BEGIN RECORDS TO USE

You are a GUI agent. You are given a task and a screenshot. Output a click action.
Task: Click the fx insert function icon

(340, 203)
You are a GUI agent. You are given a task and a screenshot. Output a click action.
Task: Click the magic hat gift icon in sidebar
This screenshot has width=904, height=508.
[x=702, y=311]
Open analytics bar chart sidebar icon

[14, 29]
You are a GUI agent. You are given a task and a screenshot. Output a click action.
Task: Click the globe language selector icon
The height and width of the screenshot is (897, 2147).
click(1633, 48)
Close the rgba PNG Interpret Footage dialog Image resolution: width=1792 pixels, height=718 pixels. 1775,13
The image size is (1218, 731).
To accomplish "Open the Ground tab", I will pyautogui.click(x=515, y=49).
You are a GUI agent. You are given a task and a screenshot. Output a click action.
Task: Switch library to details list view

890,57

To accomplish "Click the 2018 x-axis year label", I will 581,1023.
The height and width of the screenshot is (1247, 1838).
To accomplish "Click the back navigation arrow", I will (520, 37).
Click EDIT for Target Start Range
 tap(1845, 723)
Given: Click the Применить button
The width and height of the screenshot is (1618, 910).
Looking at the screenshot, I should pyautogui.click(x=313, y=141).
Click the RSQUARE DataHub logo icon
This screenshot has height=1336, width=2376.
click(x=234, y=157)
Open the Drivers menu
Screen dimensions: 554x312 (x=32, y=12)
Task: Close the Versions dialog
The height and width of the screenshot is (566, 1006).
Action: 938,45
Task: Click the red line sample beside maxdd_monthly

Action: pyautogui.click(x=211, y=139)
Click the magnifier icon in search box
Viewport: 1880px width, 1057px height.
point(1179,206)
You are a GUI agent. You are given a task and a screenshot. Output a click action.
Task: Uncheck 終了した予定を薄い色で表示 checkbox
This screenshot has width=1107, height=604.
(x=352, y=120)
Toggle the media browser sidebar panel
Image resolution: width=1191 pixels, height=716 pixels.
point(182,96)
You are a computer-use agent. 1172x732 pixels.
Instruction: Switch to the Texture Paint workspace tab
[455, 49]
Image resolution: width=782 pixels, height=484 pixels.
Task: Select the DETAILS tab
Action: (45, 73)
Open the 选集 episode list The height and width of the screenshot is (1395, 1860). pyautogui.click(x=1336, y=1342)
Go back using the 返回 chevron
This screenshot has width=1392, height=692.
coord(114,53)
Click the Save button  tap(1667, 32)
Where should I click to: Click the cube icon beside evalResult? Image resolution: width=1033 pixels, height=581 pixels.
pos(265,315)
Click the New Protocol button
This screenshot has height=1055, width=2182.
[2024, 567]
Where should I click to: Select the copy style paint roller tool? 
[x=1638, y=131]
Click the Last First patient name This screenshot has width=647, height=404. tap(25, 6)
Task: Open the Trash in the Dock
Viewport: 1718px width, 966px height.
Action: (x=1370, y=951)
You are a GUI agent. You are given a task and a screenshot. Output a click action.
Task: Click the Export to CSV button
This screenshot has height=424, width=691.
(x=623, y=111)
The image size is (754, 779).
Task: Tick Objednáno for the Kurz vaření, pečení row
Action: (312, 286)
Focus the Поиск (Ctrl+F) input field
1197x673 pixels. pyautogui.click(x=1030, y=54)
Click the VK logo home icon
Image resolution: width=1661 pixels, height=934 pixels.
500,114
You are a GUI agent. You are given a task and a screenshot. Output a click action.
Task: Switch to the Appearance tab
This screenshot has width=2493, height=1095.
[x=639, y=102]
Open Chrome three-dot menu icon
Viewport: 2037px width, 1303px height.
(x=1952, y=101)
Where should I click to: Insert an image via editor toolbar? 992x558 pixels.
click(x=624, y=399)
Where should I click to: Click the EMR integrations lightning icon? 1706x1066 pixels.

END RECORDS TO USE

• **DIRECTIONS**
Repeat each of the entries exactly.

• **ANSWER TO THE EXERCISE**
You are a GUI agent. You are given a task and a screenshot. Output a click action.
Task: Click the fx insert function icon

(340, 203)
You are a GUI agent. You are given a task and a screenshot. Output a click action.
Task: Click the magic hat gift icon in sidebar
This screenshot has width=904, height=508.
[x=702, y=311]
Open analytics bar chart sidebar icon

[14, 29]
You are a GUI agent. You are given a task and a screenshot. Output a click action.
Task: Click the globe language selector icon
The height and width of the screenshot is (897, 2147).
click(1633, 48)
Close the rgba PNG Interpret Footage dialog Image resolution: width=1792 pixels, height=718 pixels. 1775,13
The image size is (1218, 731).
To accomplish "Open the Ground tab", I will pyautogui.click(x=515, y=49).
You are a GUI agent. You are given a task and a screenshot. Output a click action.
Task: Switch library to details list view

890,57

To accomplish "Click the 2018 x-axis year label", I will 581,1023.
The height and width of the screenshot is (1247, 1838).
To accomplish "Click the back navigation arrow", I will (520, 37).
Click EDIT for Target Start Range
 tap(1845, 723)
Given: Click the Применить button
The width and height of the screenshot is (1618, 910).
Looking at the screenshot, I should pyautogui.click(x=313, y=141).
Click the RSQUARE DataHub logo icon
This screenshot has height=1336, width=2376.
click(x=234, y=157)
Open the Drivers menu
Screen dimensions: 554x312 (x=32, y=12)
Task: Close the Versions dialog
The height and width of the screenshot is (566, 1006).
Action: 938,45
Task: Click the red line sample beside maxdd_monthly

Action: pyautogui.click(x=211, y=139)
Click the magnifier icon in search box
Viewport: 1880px width, 1057px height.
point(1179,206)
You are a GUI agent. You are given a task and a screenshot. Output a click action.
Task: Uncheck 終了した予定を薄い色で表示 checkbox
This screenshot has width=1107, height=604.
(x=352, y=120)
Toggle the media browser sidebar panel
Image resolution: width=1191 pixels, height=716 pixels.
point(182,96)
You are a computer-use agent. 1172x732 pixels.
Instruction: Switch to the Texture Paint workspace tab
[455, 49]
Image resolution: width=782 pixels, height=484 pixels.
Task: Select the DETAILS tab
Action: (45, 73)
Open the 选集 episode list The height and width of the screenshot is (1395, 1860). pyautogui.click(x=1336, y=1342)
Go back using the 返回 chevron
This screenshot has width=1392, height=692.
coord(114,53)
Click the Save button  tap(1667, 32)
Where should I click to: Click the cube icon beside evalResult? Image resolution: width=1033 pixels, height=581 pixels.
pos(265,315)
Click the New Protocol button
This screenshot has height=1055, width=2182.
[2024, 567]
Where should I click to: Select the copy style paint roller tool? 
[x=1638, y=131]
Click the Last First patient name This screenshot has width=647, height=404. tap(25, 6)
Task: Open the Trash in the Dock
Viewport: 1718px width, 966px height.
Action: (x=1370, y=951)
You are a GUI agent. You are given a task and a screenshot. Output a click action.
Task: Click the Export to CSV button
This screenshot has height=424, width=691.
(x=623, y=111)
The image size is (754, 779).
Task: Tick Objednáno for the Kurz vaření, pečení row
Action: (312, 286)
Focus the Поиск (Ctrl+F) input field
1197x673 pixels. pyautogui.click(x=1030, y=54)
Click the VK logo home icon
Image resolution: width=1661 pixels, height=934 pixels.
500,114
You are a GUI agent. You are given a task and a screenshot. Output a click action.
Task: Switch to the Appearance tab
This screenshot has width=2493, height=1095.
[x=639, y=102]
Open Chrome three-dot menu icon
Viewport: 2037px width, 1303px height.
(x=1952, y=101)
Where should I click to: Insert an image via editor toolbar? 992x558 pixels.
click(x=624, y=399)
Where should I click to: Click the EMR integrations lightning icon? 1706x1066 pixels.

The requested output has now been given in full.